Problem statement ▸ Print all of the data exactly.

::::

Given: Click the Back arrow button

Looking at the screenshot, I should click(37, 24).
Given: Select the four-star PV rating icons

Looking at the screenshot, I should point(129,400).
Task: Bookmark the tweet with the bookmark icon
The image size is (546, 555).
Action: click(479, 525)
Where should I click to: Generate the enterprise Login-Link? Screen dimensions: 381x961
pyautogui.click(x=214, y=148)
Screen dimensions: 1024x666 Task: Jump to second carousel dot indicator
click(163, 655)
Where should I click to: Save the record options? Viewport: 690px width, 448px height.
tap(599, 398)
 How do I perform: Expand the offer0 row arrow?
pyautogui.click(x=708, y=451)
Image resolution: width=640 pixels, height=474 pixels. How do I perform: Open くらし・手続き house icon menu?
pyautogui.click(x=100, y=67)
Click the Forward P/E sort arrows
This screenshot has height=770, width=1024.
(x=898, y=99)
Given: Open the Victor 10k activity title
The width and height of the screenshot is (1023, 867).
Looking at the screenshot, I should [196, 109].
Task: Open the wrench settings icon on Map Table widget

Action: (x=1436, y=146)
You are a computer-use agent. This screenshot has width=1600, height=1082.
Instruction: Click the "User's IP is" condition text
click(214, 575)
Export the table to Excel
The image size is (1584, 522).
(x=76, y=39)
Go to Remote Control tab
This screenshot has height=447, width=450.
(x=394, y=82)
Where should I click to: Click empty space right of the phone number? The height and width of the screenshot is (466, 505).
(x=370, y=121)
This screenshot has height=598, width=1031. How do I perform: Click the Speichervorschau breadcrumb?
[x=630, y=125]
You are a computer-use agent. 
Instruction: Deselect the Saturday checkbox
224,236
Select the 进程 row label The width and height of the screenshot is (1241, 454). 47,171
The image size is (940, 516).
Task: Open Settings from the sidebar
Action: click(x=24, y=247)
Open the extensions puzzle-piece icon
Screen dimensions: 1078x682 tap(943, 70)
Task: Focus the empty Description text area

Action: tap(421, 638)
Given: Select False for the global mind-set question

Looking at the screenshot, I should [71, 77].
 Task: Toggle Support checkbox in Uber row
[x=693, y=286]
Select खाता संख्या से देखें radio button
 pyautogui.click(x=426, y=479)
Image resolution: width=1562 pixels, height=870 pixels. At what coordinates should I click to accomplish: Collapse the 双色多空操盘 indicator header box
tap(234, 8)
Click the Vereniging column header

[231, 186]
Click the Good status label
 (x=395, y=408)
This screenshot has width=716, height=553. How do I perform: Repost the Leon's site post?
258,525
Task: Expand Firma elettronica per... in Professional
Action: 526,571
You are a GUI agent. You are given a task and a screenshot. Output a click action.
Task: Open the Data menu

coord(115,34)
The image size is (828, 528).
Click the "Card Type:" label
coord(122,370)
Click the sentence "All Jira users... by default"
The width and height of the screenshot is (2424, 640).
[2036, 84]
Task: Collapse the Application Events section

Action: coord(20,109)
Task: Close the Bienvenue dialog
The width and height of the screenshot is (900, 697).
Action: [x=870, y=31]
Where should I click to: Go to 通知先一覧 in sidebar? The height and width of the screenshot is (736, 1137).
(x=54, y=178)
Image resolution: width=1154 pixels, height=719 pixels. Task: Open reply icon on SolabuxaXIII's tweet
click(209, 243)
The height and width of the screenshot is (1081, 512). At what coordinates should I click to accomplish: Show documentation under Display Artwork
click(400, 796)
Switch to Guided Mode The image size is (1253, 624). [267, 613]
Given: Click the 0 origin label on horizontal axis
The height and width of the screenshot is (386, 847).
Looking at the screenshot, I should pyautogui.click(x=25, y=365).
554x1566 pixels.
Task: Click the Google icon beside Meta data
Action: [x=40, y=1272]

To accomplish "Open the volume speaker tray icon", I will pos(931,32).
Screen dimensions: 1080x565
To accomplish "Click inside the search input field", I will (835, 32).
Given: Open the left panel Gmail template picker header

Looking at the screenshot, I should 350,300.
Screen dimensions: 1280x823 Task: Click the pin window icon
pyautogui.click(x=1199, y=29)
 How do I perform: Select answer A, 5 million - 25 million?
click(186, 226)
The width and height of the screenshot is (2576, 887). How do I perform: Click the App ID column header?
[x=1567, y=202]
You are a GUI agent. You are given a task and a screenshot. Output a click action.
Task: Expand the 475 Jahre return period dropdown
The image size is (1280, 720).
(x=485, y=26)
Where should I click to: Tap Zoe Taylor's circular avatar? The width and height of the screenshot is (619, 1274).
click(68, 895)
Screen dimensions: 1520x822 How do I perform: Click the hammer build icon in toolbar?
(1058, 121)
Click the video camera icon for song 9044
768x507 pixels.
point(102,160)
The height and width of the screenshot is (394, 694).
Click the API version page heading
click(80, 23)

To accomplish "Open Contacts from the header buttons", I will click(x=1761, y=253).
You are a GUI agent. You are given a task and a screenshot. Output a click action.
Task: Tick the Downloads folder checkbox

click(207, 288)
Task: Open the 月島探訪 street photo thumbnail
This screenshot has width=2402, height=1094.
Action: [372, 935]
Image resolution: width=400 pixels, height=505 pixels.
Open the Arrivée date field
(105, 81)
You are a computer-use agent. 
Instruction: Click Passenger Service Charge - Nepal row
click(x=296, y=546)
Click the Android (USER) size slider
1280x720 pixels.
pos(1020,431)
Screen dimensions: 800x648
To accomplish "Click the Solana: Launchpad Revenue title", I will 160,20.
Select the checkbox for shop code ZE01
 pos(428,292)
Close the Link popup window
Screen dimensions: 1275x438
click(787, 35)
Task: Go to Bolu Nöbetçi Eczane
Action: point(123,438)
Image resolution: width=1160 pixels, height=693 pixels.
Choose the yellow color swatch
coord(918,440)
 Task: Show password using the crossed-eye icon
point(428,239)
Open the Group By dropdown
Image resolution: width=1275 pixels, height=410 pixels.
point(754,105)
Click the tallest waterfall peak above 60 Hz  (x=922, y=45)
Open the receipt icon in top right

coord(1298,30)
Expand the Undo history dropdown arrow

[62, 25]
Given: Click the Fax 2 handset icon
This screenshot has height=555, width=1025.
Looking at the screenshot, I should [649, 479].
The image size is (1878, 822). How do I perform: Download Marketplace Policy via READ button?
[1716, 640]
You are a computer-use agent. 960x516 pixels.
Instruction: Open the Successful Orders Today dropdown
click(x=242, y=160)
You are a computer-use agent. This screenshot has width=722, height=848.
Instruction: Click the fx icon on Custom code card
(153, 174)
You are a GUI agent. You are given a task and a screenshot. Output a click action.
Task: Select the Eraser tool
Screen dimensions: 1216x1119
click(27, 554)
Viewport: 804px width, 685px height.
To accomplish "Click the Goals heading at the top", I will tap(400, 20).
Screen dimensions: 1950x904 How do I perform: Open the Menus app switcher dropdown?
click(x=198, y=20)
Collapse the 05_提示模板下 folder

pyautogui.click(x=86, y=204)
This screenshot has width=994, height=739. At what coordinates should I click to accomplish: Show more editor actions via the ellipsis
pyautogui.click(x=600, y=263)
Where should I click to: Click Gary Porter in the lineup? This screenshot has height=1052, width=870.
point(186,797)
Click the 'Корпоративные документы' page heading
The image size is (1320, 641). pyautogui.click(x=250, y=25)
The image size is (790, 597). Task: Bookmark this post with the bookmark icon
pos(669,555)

::::

Result of the exercise ▸
Given: Click the Back arrow button

Looking at the screenshot, I should click(37, 24).
Given: Select the four-star PV rating icons

Looking at the screenshot, I should point(129,400).
Task: Bookmark the tweet with the bookmark icon
The image size is (546, 555).
Action: click(479, 525)
Where should I click to: Generate the enterprise Login-Link? Screen dimensions: 381x961
pyautogui.click(x=214, y=148)
Screen dimensions: 1024x666 Task: Jump to second carousel dot indicator
click(163, 655)
Where should I click to: Save the record options? Viewport: 690px width, 448px height.
tap(599, 398)
 How do I perform: Expand the offer0 row arrow?
pyautogui.click(x=708, y=451)
Image resolution: width=640 pixels, height=474 pixels. How do I perform: Open くらし・手続き house icon menu?
pyautogui.click(x=100, y=67)
Click the Forward P/E sort arrows
This screenshot has height=770, width=1024.
(x=898, y=99)
Given: Open the Victor 10k activity title
The width and height of the screenshot is (1023, 867).
Looking at the screenshot, I should [196, 109].
Task: Open the wrench settings icon on Map Table widget

Action: (x=1436, y=146)
You are a computer-use agent. This screenshot has width=1600, height=1082.
Instruction: Click the "User's IP is" condition text
click(214, 575)
Export the table to Excel
The image size is (1584, 522).
(x=76, y=39)
Go to Remote Control tab
This screenshot has height=447, width=450.
(x=394, y=82)
Where should I click to: Click empty space right of the phone number? The height and width of the screenshot is (466, 505).
(x=370, y=121)
This screenshot has height=598, width=1031. How do I perform: Click the Speichervorschau breadcrumb?
[x=630, y=125]
You are a computer-use agent. 
Instruction: Deselect the Saturday checkbox
224,236
Select the 进程 row label The width and height of the screenshot is (1241, 454). 47,171
The image size is (940, 516).
Task: Open Settings from the sidebar
Action: click(x=24, y=247)
Open the extensions puzzle-piece icon
Screen dimensions: 1078x682 tap(943, 70)
Task: Focus the empty Description text area

Action: tap(421, 638)
Given: Select False for the global mind-set question

Looking at the screenshot, I should [71, 77].
 Task: Toggle Support checkbox in Uber row
[x=693, y=286]
Select खाता संख्या से देखें radio button
 pyautogui.click(x=426, y=479)
Image resolution: width=1562 pixels, height=870 pixels. At what coordinates should I click to accomplish: Collapse the 双色多空操盘 indicator header box
tap(234, 8)
Click the Vereniging column header

[231, 186]
Click the Good status label
 (x=395, y=408)
This screenshot has width=716, height=553. How do I perform: Repost the Leon's site post?
258,525
Task: Expand Firma elettronica per... in Professional
Action: 526,571
You are a GUI agent. You are given a task and a screenshot. Output a click action.
Task: Open the Data menu

coord(115,34)
The image size is (828, 528).
Click the "Card Type:" label
coord(122,370)
Click the sentence "All Jira users... by default"
The width and height of the screenshot is (2424, 640).
[2036, 84]
Task: Collapse the Application Events section

Action: coord(20,109)
Task: Close the Bienvenue dialog
The width and height of the screenshot is (900, 697).
Action: [x=870, y=31]
Where should I click to: Go to 通知先一覧 in sidebar? The height and width of the screenshot is (736, 1137).
(x=54, y=178)
Image resolution: width=1154 pixels, height=719 pixels. Task: Open reply icon on SolabuxaXIII's tweet
click(209, 243)
The height and width of the screenshot is (1081, 512). At what coordinates should I click to accomplish: Show documentation under Display Artwork
click(400, 796)
Switch to Guided Mode The image size is (1253, 624). [267, 613]
Given: Click the 0 origin label on horizontal axis
The height and width of the screenshot is (386, 847).
Looking at the screenshot, I should pyautogui.click(x=25, y=365).
554x1566 pixels.
Task: Click the Google icon beside Meta data
Action: [x=40, y=1272]

To accomplish "Open the volume speaker tray icon", I will pos(931,32).
Screen dimensions: 1080x565
To accomplish "Click inside the search input field", I will (835, 32).
Given: Open the left panel Gmail template picker header

Looking at the screenshot, I should 350,300.
Screen dimensions: 1280x823 Task: Click the pin window icon
pyautogui.click(x=1199, y=29)
 How do I perform: Select answer A, 5 million - 25 million?
click(186, 226)
The width and height of the screenshot is (2576, 887). How do I perform: Click the App ID column header?
[x=1567, y=202]
You are a GUI agent. You are given a task and a screenshot. Output a click action.
Task: Expand the 475 Jahre return period dropdown
The image size is (1280, 720).
(x=485, y=26)
Where should I click to: Tap Zoe Taylor's circular avatar? The width and height of the screenshot is (619, 1274).
click(68, 895)
Screen dimensions: 1520x822 How do I perform: Click the hammer build icon in toolbar?
(1058, 121)
Click the video camera icon for song 9044
768x507 pixels.
point(102,160)
The height and width of the screenshot is (394, 694).
Click the API version page heading
click(80, 23)

To accomplish "Open Contacts from the header buttons", I will click(x=1761, y=253).
You are a GUI agent. You are given a task and a screenshot. Output a click action.
Task: Tick the Downloads folder checkbox

click(207, 288)
Task: Open the 月島探訪 street photo thumbnail
This screenshot has width=2402, height=1094.
Action: [372, 935]
Image resolution: width=400 pixels, height=505 pixels.
Open the Arrivée date field
(105, 81)
You are a computer-use agent. 
Instruction: Click Passenger Service Charge - Nepal row
click(x=296, y=546)
Click the Android (USER) size slider
1280x720 pixels.
pos(1020,431)
Screen dimensions: 800x648
To accomplish "Click the Solana: Launchpad Revenue title", I will 160,20.
Select the checkbox for shop code ZE01
 pos(428,292)
Close the Link popup window
Screen dimensions: 1275x438
click(787, 35)
Task: Go to Bolu Nöbetçi Eczane
Action: point(123,438)
Image resolution: width=1160 pixels, height=693 pixels.
Choose the yellow color swatch
coord(918,440)
 Task: Show password using the crossed-eye icon
point(428,239)
Open the Group By dropdown
Image resolution: width=1275 pixels, height=410 pixels.
point(754,105)
Click the tallest waterfall peak above 60 Hz  (x=922, y=45)
Open the receipt icon in top right

coord(1298,30)
Expand the Undo history dropdown arrow

[62, 25]
Given: Click the Fax 2 handset icon
This screenshot has height=555, width=1025.
Looking at the screenshot, I should [649, 479].
The image size is (1878, 822). How do I perform: Download Marketplace Policy via READ button?
[1716, 640]
You are a computer-use agent. 960x516 pixels.
Instruction: Open the Successful Orders Today dropdown
click(x=242, y=160)
You are a computer-use agent. This screenshot has width=722, height=848.
Instruction: Click the fx icon on Custom code card
(153, 174)
You are a GUI agent. You are given a task and a screenshot. Output a click action.
Task: Select the Eraser tool
Screen dimensions: 1216x1119
click(27, 554)
Viewport: 804px width, 685px height.
To accomplish "Click the Goals heading at the top", I will tap(400, 20).
Screen dimensions: 1950x904 How do I perform: Open the Menus app switcher dropdown?
click(x=198, y=20)
Collapse the 05_提示模板下 folder

pyautogui.click(x=86, y=204)
This screenshot has width=994, height=739. At what coordinates should I click to accomplish: Show more editor actions via the ellipsis
pyautogui.click(x=600, y=263)
Where should I click to: Click Gary Porter in the lineup? This screenshot has height=1052, width=870.
point(186,797)
Click the 'Корпоративные документы' page heading
The image size is (1320, 641). pyautogui.click(x=250, y=25)
The image size is (790, 597). Task: Bookmark this post with the bookmark icon
pos(669,555)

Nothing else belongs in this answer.